La République est une et indivisible. C’est l’essence même de la représentation démocratique du pouvoir en France. L’indivision signifie en premier lieu que toute personnalité citoyenne se pense dans une relation d’égal à égal avec tout citoyen républicain, sans reconnaissance de caste ni de privilèges – et encore moins de dérogation. L’indivision embarque en elle un programme commun, qui est justement le régime de la communion laïque à un mode de représentation politique qui se manifeste d’évidence à chacun et qui s’impose, sans autoritarisme, dans l’espace public.
Or les discours politiques aujourd’hui ont progressivement intégré un régime rhétorique qui fait la part belle à la contestation, sans toujours nommer le titulaire du pouvoir contesté.
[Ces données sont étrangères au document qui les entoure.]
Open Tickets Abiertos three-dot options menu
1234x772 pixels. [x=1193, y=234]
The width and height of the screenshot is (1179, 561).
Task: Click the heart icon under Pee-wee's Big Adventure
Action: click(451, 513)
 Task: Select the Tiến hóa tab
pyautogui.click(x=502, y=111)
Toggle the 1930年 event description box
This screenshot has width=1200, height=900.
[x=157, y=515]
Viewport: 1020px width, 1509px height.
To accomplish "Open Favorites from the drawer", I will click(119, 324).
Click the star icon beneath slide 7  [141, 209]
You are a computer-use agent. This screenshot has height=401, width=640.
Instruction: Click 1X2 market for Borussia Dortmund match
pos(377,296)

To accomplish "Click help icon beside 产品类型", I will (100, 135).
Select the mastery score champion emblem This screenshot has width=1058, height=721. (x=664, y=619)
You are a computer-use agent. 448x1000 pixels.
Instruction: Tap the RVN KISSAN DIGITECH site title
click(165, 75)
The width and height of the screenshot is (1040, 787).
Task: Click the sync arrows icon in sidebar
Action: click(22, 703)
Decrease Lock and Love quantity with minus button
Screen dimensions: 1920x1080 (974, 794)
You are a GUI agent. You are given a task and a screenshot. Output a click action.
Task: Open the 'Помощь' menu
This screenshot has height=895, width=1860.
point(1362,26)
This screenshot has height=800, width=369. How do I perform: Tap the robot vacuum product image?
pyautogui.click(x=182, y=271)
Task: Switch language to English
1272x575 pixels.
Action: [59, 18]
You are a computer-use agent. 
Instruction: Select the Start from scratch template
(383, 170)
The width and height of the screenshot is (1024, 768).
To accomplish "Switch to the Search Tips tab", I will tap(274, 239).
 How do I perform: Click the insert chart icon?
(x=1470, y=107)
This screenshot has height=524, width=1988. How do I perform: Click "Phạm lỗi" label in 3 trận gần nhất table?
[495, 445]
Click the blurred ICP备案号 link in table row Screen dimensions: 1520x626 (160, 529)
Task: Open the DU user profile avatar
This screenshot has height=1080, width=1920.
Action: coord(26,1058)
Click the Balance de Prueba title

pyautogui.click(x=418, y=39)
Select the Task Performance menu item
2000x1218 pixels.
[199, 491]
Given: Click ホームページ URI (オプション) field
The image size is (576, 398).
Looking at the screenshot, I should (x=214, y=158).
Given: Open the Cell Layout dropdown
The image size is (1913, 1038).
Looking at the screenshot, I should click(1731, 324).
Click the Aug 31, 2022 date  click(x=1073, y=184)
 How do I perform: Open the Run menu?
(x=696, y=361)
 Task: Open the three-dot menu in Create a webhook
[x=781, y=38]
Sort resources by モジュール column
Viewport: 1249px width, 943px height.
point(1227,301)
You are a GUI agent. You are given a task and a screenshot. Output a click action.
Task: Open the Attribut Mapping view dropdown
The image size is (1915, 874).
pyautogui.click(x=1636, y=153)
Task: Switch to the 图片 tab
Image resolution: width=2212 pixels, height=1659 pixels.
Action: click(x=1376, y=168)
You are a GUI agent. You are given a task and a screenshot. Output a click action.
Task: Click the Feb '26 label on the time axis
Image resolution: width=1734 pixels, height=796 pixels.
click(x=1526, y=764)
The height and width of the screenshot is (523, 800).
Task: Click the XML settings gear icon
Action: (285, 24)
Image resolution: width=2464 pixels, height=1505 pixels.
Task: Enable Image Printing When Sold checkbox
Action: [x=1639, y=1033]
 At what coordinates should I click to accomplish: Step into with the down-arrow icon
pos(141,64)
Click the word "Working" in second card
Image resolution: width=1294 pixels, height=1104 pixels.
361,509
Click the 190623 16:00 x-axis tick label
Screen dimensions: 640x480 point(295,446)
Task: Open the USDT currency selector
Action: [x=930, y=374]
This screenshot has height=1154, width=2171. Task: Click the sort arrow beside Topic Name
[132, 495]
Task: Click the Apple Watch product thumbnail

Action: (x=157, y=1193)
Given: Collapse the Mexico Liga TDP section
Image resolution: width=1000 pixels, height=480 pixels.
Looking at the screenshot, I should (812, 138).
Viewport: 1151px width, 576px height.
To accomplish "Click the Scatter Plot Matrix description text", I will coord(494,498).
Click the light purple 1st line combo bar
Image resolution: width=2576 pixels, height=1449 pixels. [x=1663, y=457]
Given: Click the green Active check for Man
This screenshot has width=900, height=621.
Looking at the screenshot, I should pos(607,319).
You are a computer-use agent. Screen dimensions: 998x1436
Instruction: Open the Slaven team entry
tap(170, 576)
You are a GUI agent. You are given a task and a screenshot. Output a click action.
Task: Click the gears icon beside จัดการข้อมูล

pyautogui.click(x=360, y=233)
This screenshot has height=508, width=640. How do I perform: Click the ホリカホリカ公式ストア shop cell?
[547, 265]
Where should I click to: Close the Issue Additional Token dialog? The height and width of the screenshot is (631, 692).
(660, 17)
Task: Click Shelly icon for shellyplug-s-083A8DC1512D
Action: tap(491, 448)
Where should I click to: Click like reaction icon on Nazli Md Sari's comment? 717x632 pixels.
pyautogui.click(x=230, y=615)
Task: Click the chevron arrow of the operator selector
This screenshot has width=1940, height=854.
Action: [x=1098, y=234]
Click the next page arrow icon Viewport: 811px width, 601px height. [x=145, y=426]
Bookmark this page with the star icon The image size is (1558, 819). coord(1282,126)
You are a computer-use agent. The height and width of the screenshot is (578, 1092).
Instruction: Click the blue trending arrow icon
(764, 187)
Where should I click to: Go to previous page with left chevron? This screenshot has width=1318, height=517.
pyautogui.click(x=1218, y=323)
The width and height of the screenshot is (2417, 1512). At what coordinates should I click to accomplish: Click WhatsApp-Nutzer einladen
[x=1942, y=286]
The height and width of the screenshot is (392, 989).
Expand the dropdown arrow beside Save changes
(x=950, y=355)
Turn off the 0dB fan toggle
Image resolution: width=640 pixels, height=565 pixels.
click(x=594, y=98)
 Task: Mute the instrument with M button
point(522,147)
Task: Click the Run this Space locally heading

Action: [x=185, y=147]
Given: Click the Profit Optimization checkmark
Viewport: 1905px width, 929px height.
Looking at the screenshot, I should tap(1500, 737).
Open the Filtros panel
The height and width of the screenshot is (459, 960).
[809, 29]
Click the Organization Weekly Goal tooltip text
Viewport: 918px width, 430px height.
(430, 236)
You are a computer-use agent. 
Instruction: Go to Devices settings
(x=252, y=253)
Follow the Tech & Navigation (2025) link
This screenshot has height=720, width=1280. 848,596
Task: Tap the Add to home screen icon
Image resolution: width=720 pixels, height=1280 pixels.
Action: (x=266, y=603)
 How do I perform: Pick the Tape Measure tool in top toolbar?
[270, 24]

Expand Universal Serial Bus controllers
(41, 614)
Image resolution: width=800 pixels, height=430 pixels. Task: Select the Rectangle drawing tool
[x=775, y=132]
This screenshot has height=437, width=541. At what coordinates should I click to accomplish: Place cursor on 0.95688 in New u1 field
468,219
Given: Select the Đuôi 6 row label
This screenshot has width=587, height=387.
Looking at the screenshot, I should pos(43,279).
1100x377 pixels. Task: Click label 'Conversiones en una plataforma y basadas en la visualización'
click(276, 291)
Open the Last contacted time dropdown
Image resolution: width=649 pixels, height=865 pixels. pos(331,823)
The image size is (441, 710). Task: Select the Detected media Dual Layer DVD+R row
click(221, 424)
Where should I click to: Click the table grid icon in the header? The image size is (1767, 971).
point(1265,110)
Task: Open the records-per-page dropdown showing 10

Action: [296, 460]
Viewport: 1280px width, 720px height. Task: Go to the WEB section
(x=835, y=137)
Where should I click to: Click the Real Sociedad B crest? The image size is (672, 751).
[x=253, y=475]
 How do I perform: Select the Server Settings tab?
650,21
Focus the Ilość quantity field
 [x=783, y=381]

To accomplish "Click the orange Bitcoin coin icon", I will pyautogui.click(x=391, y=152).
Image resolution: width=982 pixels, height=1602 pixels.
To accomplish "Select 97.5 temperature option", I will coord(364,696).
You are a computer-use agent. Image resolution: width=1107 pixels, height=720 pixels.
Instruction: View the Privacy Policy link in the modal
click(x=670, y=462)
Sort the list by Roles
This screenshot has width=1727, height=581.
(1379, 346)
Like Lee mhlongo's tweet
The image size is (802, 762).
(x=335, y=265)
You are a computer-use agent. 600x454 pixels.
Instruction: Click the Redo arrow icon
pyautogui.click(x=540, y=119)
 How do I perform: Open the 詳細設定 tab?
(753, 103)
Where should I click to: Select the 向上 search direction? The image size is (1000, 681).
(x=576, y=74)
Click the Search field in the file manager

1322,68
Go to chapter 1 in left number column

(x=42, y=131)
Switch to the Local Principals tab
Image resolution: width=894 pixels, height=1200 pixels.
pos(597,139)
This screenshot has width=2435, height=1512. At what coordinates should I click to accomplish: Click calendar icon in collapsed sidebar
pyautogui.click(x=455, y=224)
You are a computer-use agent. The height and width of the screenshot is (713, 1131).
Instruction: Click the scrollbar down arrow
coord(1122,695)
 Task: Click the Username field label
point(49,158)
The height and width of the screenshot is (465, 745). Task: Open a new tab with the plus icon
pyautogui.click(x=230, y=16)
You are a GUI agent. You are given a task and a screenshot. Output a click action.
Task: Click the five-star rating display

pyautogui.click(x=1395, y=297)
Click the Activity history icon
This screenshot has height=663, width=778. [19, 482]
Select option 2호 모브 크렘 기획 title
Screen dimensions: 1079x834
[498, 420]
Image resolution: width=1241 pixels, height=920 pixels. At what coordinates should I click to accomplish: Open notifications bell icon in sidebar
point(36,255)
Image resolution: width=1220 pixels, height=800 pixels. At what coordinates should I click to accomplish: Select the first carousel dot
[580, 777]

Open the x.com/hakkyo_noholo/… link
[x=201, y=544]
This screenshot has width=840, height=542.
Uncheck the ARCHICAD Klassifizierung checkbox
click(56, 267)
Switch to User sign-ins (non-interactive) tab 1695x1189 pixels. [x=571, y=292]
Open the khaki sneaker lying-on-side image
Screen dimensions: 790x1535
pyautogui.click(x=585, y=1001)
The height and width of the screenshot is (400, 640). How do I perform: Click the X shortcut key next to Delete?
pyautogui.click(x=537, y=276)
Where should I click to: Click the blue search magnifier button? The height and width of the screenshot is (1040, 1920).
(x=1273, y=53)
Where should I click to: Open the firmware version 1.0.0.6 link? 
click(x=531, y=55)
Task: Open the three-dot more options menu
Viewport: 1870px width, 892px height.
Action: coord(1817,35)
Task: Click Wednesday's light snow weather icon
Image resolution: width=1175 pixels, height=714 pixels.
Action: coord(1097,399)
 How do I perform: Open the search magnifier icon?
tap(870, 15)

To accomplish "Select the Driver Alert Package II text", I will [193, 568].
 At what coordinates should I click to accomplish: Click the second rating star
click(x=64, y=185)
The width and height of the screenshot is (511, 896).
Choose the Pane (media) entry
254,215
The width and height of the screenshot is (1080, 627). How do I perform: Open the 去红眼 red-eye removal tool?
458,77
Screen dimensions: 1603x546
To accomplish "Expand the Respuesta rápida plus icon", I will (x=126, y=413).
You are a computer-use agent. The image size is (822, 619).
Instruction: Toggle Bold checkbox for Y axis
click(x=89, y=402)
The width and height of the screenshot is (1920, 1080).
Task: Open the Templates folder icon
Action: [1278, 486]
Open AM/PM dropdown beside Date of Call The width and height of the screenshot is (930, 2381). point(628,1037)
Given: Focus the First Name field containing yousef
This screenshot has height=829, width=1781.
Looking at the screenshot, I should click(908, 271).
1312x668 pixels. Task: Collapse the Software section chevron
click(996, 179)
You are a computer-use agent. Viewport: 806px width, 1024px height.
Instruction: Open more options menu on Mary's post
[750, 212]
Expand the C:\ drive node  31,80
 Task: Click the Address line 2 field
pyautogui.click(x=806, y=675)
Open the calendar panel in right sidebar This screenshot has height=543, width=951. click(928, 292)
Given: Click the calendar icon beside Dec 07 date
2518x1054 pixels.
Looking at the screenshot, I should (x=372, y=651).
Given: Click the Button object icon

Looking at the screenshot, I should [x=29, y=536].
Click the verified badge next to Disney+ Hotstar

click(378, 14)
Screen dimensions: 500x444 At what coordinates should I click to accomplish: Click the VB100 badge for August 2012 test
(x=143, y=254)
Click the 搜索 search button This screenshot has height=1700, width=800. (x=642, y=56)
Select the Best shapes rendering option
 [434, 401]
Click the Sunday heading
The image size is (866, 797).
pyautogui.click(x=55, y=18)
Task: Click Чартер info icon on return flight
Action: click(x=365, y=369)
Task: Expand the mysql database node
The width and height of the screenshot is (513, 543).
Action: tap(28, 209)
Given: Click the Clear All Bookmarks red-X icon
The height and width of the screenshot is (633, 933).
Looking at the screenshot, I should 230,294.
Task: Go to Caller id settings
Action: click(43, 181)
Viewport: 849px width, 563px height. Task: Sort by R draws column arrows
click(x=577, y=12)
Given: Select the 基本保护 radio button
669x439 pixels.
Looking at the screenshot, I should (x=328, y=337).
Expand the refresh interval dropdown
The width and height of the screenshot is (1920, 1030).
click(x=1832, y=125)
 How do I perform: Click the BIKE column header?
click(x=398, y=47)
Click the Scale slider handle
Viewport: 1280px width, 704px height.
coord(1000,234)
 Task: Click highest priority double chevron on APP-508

Les «indignés», «les insoumis» partagent un mode de représentation de la parole des minorités qui se caractérise par un «état d’esprit» fait à la fois d’une revendication de légitimité et de hauteur morale mais sans conséquences dans l’action politique autre que la valeur, forcément positive, portée par «le rassemblement». Les révoltes, qui sont le nom que porte l’action violente en politique, sont en revanche assignées à être «en marge» de la forme politique indignée ou insoumise, alors que justement, on pourrait s’attendre à ce qu’elle soit sans cesse au centre du discours :
- des débordements en marge de la soirée électorale (Côté Toulouse)
- Venezuela : affrontements meurtriers en marge des manifestations … (France 24)
- Paris : heurts près du Zénith en marge du meeting de Marine Le Pen (L’Express)
- Guyane : incidents en marge d’un rassemblement devant la préfecture (Le Monde)
- Deux blessés en marge du meeting de Marion Maréchal-Le Pen à … (Sud Ouest)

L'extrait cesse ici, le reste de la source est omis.